I have been tweeting since late 2009 – before most of my friends and many celebrities jumped on the bandwagon. As the years passed, of course many online trolls found that twitter is a great platform for releasing hatred, threats, and awful memes. Social media is always and will always be the place for behind-the-keyboard gangsters to feel like they have a voice. In 2016, after seven blissful years of tweeting, I experienced these online trolls firsthand after one of my anti-Trump tweets went kind of viral during a debate. Not only did I receive tweets from strangers calling me a “retarded millennial”, I also received a photoshopped image of Hillary Clinton’s face replaced with a penis. So, while Twitter itself wasn’t the issue, those little egg head icons that lay deep in the depths of their platform managed to offend me. I still have a hard time un-seeing Penis Clinton.
6. Ivanka Trump
To be the daughter of a monster is a really shitty hand to be dealt; I know this, and I can assume that Ivanka knows this as well. Unlike Ivanka, I wasn’t born into excessive wealth with a pretty golden spoon sitting on an executive chair in Trump Tower… but we still have to bear the same burden – shitty fathers. Before the election, I really enjoyed looking at Ivanka’s website and Instagram and even considered buying one of her overpriced handbags. During the primaries, I still looked at her Instagram because I enjoyed the inspiring quotes she would post. Then the primaries ended and so did my love affair with Ivanka’s online presence. As a woman who presents herself and her brand as being very feminist-inspired, she sure as hell doesn’t seem to mind the things that her father says and does. It’s okay to be offended by someone we love and call them out on it… unless of course we agree with everything they say and do.
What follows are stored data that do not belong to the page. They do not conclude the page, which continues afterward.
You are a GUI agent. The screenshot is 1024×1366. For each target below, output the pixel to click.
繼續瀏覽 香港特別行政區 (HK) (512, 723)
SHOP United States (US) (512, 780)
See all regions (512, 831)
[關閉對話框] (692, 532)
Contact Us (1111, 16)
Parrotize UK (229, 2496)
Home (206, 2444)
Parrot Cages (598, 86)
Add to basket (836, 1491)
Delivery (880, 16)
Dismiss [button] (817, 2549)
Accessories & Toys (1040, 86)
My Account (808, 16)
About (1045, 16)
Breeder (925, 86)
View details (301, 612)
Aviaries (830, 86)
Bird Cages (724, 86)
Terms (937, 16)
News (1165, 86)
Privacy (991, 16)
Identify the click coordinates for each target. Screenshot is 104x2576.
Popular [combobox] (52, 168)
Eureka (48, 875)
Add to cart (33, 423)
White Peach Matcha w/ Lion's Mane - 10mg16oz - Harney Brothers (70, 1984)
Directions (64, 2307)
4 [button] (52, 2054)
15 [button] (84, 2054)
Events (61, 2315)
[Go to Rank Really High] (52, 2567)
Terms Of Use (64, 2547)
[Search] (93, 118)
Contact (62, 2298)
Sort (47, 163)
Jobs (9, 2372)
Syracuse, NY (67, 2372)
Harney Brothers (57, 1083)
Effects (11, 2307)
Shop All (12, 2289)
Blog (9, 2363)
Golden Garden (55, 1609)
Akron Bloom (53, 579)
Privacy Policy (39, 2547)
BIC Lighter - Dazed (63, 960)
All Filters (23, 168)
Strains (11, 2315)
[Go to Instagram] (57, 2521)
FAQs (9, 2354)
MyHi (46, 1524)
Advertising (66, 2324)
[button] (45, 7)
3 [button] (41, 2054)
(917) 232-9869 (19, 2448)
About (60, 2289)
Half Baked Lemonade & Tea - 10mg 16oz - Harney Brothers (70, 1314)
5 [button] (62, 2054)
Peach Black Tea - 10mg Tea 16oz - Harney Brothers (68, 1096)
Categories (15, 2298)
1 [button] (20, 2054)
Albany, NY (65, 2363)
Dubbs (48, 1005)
This country is bullshit and I will be the first one to say it. We have racist maniacs running wild, trigger-happy police officers in every major city and most small towns, a massive drug problem, even bigger gun control problems, pharmaceutical companies doping us up and taking our money, and a whole flock of flyover states eager to see a phony businessman turned reality star running our country. We set fire to our “values” this year and spit in the face of those who were hopeful for their futures. White America mocked the Black Lives Matter movement, praised men like Steve Bannon, took women’s reproductive rights away in Ohio, and continuously pointed the finger at everyone else instead of taking credit for their own shit. I’m white, I’m American, and I’m offended.
I would give a closing statement about having hope for 2017, but that would be a lie… and, while I’ve recently started to become offended, I haven’t started lying. This year took David Bowie, Prince, Alan Rickman, and over sixty years of social progression. That shit offends me.